LIVRES / YA HASRA ALA Z’MEN ?

         par Belkacem Ahcene-Djaballah 

                                                                 Livres

La Cantera. Il était une fois Bab El Oued. Récit de Mahdi Boukhalfa, éditions Dar El Qobia, Alger 2021, 233 pages, 800 dinars

Bab El Oued, un nom de quartier certes mais aussi et surtout un pan de l’Histoire du pays, histoire tourmentée ou paisible, dramatique ou joyeuse, un quartier d’Alger populaire plus que tous les autres, tous emblématiques. Il y a(vait) du Bronx, du Broadway et du Harlem.

Il ne faut surtout pas croire que Bab El Oued est né ou n’a existé qu’avec les pieds-noirs. Rien de plus faux même si des écrits outre-Méditerranée essaient de faire croire le contraire. Bab El Oued a toujours existé. C’est un quartier intemporel et, bien avant qu’il ne vienne à la vie avec la colonisation française, il y avait déjà des baraques, au début disparates, sommaires, abritant des immigrants, arrivés d’Europe, («renégats» corses, italiens, hollandais…), venus chercher l’aventure, l’argent et peut-être la gloire. A partir de 1830, les miséreux de toute la Méditerranée vont s’établir dans la petite plaine, en retrait de la porte de Bab El Oued, près de la carrière de Sidi Bennour (en espagnol, La Cantera), et former l’actuel quartier, futur ville européenne d’Alger. Le reste est une longue histoire qui dure encore avec sa parenthèse «pied-noir», parenthèse qui, en fait s’est limitée au centre du quartier, suivie après l’indépendance du pays par une toute autre histoire, celle vécue jusqu’ici et pour toujours, celle que raconte l’auteur, un enfant du quartier.

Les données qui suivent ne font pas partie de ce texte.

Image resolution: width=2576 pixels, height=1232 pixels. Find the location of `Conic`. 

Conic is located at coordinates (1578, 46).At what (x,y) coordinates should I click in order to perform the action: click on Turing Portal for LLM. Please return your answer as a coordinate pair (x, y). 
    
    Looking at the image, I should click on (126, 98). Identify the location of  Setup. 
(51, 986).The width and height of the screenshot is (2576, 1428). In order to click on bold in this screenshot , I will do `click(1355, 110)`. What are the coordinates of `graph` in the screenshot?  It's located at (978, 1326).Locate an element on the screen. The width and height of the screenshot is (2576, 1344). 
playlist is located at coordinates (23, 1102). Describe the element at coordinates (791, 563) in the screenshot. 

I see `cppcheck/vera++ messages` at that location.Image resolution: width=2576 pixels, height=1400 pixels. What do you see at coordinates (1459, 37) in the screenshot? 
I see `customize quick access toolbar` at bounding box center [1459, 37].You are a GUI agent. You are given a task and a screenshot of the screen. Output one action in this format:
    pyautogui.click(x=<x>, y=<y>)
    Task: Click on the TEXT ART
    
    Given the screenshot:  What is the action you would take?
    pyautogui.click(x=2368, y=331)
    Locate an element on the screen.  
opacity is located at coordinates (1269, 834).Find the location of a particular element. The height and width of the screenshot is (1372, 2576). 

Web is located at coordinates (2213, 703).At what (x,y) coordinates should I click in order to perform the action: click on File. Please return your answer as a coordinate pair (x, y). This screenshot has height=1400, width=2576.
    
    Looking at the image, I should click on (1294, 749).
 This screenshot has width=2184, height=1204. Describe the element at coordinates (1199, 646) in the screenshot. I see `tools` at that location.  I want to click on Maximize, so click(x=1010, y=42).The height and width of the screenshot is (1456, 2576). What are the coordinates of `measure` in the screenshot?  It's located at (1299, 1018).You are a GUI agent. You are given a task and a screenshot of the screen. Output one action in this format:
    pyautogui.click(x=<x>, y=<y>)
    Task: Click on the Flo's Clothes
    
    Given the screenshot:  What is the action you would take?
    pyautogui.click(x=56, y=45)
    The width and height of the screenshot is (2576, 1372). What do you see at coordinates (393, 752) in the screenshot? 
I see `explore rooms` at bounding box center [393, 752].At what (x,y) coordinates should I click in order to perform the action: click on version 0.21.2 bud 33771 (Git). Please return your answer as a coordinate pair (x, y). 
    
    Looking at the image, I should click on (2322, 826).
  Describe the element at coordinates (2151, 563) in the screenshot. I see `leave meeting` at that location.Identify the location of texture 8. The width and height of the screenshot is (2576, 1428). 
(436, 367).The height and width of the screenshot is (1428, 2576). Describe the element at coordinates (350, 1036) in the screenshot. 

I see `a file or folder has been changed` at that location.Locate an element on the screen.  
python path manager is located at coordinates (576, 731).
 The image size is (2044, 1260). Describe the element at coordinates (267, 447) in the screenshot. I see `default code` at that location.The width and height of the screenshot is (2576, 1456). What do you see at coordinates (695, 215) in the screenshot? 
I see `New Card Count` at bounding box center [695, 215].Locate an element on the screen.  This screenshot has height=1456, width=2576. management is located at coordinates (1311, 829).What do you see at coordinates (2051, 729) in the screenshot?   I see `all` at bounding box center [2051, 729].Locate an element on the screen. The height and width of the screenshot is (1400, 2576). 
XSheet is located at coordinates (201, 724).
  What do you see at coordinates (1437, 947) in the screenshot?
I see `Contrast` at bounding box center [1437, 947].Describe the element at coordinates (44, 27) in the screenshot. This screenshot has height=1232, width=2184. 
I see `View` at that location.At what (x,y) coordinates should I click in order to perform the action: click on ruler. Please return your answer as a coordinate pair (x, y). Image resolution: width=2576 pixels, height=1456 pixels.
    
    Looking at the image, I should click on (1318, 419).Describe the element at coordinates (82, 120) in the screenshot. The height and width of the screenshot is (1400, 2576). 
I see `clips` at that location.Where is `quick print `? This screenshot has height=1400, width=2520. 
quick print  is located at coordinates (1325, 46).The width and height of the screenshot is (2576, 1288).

Bab El Oued est alors devenu une sorte de New York avec ses immigrants, venus de la grande et de la petite Algérie, de tous les coins du pays et de toutes les conditions sociales, «une population plurielle, féconde, riche, rebelle», toute l’âme de l’Algérie libérée ! Mais un «cocktail détonnant, une perpétuelle étincelle de colère», avec, on le devine, avec le temps qui passe, un «insoupçonnable glauque underground de violence urbaine en gestation», avec ses drames (dont une inondation, le 10 novembre 2001, un «déluge» ayant fait plus de 1.000 morts et beaucoup de disparus), et ses révoltes (dont celle du 5 Octobre 88 qui a vu, le 10 octobre, une fusillade ayant fait des dizaines de morts -dont un journaliste de l’Aps, Sid Ali Benmechiche- et de blessés à l’entrée du quartier).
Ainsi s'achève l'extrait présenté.